In the meantime, Baltijas Mediju Alianse, a media holding registered in Latvia, has announced that, beginning in 2016, it will no longer broadcast Pervyj Baltiskij Kanal, a news programme meant for Lithuanian Russian speakers. The holding's management claims that the Lithuanian government's media policy has very little to do with European values.

The head of the Parliamentary National Security and Defence Committee, Artūras Paulauskas, has revealed that the entire Russian propaganda mechanism and its main financial flows are operated by Dmitry Kiselyov, the head of Rossiya Segodnya. Paulauskas said that “he is the leader who is managing the money, and the mechanism is far more complicated: it goes through offshore companies that are active abroad, through local companies and eventually through money withdrawals.”

The Sputnik media network, headed by Kiselyov, seeks to expand to 30 countries, including the Baltic states, where it plans to establish websites, television channels and radio stations.
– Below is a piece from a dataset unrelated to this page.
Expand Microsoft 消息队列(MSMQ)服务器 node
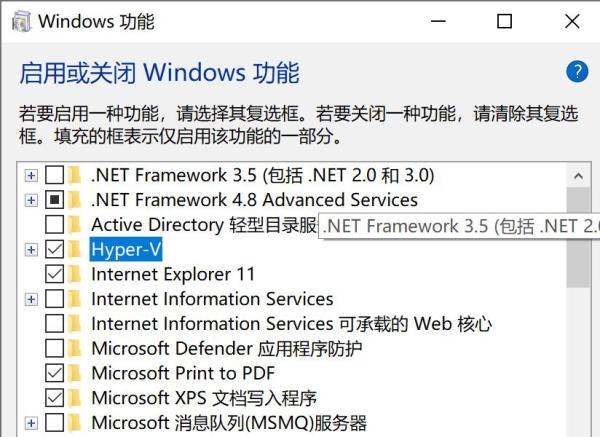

In July, it was revealed that Sputnik was already working in the Baltic states without official authorisation: in October of last year, the Baltnews online media instrument was created in Estonia, Latvia and Lithuania, financed by the Excliusive Media Holding B.V. registered in the Netherlands.
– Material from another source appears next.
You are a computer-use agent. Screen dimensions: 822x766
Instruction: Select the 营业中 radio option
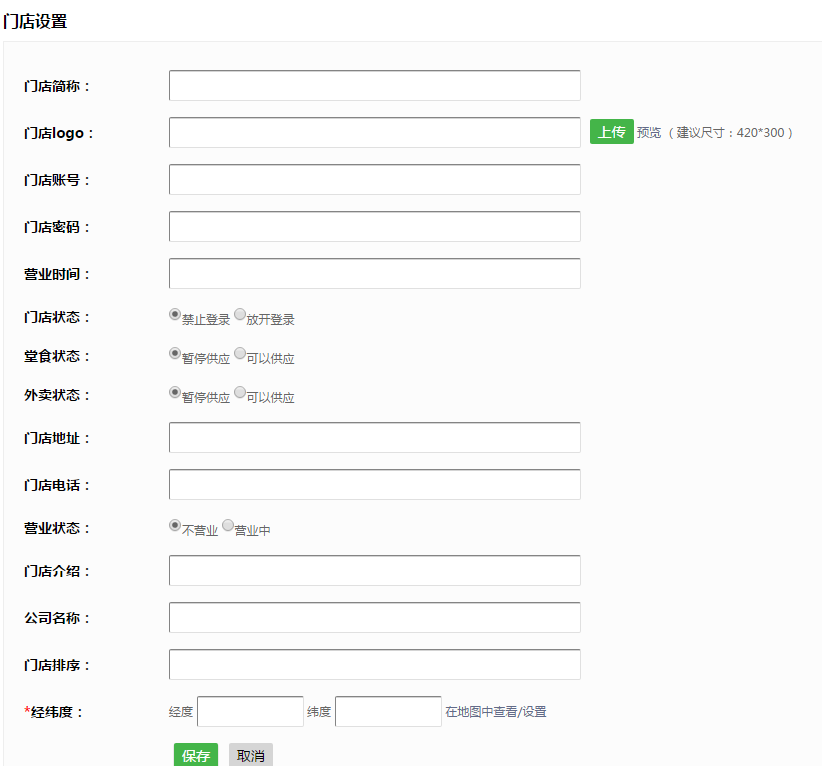click(x=228, y=525)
In Lithuania, Anatolij Ivanov, a former editor-in-chief of the Litovskij Kurjer, is responsible for Baltnews. Ivanov is a third-rank captain and a Russian citizen with a Lithuanian permanent residence permit. Ivanov has established a so-called young journalists' and political scientists' school where he has been preparing Lithuanian school children for studying in Russia.

Rossija Segodnia, headed by Kiselyov, is not the only source through which money from Moscow flows into Lithuania to buy media working in Lithuania. Last year, a special fund for Russian media abroad was created in Russia, and the Rossotrudnichestvo fund is also generous to media faithful to Moscow.